Depletion of central nervous system catecholamines, including dopamine, can decrease MAC (the minimum alveolar concentration of an inhaled anesthetic required to suppress movement in response to a noxious stimulus in 50% of test subjects); release of central nervous system catecholamines, including dopamine, can increase MAC; and increased free dopamine concentrations in the striatum can decrease MAC. Such findings suggest that dopamine receptors might mediate part of the capacity of inhaled anesthetics to provide immobility in the face of noxious stimulation.
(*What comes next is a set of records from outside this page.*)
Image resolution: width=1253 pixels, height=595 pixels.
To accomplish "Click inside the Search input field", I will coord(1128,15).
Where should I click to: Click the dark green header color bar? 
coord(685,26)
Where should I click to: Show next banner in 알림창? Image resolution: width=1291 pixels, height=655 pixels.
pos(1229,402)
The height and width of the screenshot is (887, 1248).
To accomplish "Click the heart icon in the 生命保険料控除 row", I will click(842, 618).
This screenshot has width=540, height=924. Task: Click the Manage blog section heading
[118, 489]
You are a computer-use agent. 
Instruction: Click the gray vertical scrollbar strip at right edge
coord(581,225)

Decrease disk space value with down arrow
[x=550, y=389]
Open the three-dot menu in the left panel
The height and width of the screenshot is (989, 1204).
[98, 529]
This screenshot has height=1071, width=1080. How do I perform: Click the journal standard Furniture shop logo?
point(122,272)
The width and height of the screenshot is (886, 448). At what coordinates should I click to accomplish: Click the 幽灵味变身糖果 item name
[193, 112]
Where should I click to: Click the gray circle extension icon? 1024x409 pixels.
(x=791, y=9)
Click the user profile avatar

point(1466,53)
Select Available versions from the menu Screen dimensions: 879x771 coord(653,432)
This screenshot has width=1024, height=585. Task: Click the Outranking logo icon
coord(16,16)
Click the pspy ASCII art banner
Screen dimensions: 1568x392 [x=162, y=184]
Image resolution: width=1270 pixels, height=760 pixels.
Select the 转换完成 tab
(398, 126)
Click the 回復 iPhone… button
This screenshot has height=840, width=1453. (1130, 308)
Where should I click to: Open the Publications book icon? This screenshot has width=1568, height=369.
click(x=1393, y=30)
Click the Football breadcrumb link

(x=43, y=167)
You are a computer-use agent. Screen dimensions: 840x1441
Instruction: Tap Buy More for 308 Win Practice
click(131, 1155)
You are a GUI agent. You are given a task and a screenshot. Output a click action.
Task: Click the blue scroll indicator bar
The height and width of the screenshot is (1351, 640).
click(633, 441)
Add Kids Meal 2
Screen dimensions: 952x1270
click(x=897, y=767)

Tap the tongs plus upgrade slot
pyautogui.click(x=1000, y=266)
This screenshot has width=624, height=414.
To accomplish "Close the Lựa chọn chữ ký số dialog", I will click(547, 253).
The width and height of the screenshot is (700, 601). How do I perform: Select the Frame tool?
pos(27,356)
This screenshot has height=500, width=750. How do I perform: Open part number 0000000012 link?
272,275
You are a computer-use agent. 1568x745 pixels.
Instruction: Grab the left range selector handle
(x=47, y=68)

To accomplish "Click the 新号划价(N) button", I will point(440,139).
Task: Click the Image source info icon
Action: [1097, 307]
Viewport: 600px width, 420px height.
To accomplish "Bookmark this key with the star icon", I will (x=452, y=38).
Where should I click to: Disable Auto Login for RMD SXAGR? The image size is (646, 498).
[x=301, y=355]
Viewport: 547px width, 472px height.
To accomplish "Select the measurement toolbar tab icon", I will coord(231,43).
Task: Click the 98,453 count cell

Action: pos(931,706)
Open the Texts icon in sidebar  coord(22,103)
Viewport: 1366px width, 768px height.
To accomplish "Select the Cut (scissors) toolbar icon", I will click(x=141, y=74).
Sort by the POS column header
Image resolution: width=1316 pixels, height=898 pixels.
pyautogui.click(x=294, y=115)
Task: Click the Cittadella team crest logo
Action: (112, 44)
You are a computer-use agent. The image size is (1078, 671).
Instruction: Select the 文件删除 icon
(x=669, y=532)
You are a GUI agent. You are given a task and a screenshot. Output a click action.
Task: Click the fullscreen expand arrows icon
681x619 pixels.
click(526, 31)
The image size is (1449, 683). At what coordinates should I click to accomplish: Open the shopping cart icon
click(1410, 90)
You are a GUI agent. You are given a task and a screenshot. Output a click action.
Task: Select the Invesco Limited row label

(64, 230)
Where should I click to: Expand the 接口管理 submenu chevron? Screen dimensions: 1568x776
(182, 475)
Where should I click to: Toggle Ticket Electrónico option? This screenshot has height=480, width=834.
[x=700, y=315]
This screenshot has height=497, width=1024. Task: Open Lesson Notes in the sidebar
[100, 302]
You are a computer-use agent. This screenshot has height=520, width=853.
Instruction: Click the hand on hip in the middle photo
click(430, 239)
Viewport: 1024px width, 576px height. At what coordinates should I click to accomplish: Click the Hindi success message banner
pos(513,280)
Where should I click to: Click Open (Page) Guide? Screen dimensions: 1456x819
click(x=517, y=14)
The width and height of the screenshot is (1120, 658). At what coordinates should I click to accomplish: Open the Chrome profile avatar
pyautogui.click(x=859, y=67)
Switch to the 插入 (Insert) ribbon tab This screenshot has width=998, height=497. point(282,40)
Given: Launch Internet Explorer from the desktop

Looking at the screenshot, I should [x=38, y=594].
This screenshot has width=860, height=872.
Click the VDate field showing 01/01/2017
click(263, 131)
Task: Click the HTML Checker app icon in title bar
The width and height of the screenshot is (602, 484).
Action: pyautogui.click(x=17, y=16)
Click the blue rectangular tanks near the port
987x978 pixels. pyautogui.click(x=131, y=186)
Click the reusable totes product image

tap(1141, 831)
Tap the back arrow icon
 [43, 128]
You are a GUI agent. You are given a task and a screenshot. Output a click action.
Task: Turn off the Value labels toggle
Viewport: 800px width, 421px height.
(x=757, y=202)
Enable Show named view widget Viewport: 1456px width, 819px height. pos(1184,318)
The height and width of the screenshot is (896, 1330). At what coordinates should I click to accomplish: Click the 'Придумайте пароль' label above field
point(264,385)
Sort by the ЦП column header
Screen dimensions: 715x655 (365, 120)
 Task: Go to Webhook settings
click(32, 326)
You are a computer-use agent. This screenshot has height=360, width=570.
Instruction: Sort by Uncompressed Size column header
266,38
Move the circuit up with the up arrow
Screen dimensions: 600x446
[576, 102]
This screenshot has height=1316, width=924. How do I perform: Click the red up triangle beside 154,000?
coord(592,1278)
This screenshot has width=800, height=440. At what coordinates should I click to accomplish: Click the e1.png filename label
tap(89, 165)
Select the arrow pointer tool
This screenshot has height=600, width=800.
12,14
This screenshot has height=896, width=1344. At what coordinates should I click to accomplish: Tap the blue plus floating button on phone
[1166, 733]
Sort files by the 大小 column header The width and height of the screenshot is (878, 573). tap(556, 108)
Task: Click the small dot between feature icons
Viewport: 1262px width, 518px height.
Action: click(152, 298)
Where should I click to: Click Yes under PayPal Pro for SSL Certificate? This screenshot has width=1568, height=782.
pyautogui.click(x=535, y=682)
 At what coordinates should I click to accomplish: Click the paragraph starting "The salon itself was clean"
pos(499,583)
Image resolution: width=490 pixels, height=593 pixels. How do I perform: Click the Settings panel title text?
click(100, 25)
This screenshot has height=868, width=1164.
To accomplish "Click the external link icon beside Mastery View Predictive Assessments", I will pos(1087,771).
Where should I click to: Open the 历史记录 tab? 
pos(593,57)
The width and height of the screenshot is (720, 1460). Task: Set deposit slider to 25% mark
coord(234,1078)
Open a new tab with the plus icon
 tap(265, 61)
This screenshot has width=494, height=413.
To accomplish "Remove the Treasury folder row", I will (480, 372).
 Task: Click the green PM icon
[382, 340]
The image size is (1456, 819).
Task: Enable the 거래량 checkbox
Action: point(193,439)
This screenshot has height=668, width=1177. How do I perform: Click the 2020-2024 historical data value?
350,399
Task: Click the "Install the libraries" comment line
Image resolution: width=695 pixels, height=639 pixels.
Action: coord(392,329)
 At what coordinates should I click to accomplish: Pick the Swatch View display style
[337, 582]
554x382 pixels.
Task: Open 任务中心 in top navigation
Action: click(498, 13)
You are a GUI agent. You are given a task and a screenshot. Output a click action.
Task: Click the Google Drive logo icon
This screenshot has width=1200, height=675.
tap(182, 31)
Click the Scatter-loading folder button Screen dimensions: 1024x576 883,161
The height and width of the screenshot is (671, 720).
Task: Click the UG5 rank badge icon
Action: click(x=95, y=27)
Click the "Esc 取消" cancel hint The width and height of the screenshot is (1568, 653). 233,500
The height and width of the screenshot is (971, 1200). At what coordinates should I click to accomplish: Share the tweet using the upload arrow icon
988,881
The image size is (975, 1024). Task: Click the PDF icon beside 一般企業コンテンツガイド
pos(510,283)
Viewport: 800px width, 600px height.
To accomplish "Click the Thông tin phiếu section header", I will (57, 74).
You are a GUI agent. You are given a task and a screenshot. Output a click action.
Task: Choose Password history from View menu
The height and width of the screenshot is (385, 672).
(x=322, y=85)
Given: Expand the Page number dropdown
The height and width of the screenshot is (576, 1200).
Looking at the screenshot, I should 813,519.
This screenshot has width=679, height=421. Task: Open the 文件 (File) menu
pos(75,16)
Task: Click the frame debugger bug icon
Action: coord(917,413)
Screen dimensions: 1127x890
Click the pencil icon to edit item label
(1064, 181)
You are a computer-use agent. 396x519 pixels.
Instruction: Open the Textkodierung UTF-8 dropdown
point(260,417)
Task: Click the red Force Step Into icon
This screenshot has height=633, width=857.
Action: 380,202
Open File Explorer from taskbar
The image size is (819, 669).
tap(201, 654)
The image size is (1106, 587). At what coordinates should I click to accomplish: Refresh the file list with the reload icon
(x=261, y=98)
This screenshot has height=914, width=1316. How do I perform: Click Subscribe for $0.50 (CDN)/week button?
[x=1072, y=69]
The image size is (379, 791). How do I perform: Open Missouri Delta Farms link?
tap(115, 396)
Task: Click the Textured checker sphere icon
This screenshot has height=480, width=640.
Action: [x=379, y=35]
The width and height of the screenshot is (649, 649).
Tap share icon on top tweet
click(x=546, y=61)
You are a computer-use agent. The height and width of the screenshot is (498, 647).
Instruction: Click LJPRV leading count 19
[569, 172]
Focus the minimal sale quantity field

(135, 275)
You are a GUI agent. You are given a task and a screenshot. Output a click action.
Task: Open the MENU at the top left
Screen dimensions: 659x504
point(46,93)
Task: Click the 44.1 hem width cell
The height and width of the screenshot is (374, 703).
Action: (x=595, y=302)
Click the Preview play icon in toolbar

We measured the effect of blockade of D2 dopamine-mediated transmission with 0.3 mg/kg or 3.0 mg/kg droperidol on the MAC of cyclopropane, desflurane, halothane, isoflurane, or sevoflurane in rats, and the effect of 3.0 mg/kg droperidol on the dose or concentration of etomidate (an anesthetic known to act principally by enhancing the response of gamma-aminobutyric acid(A) receptors to gamma-aminobutyric acid) required to suppress movement in response to noxious stimulation. Blockade of D2 dopamine-mediated transmission with droperidol does not decrease the MAC of cyclopropane, desflurane, halothane, isoflurane, or sevoflurane or its equivalent for etomidate in rats. These data, plus data from studies by others about D1 dopamine receptors, indicate that dopamine receptors do not mediate the immobility produced by inhaled anesthetics.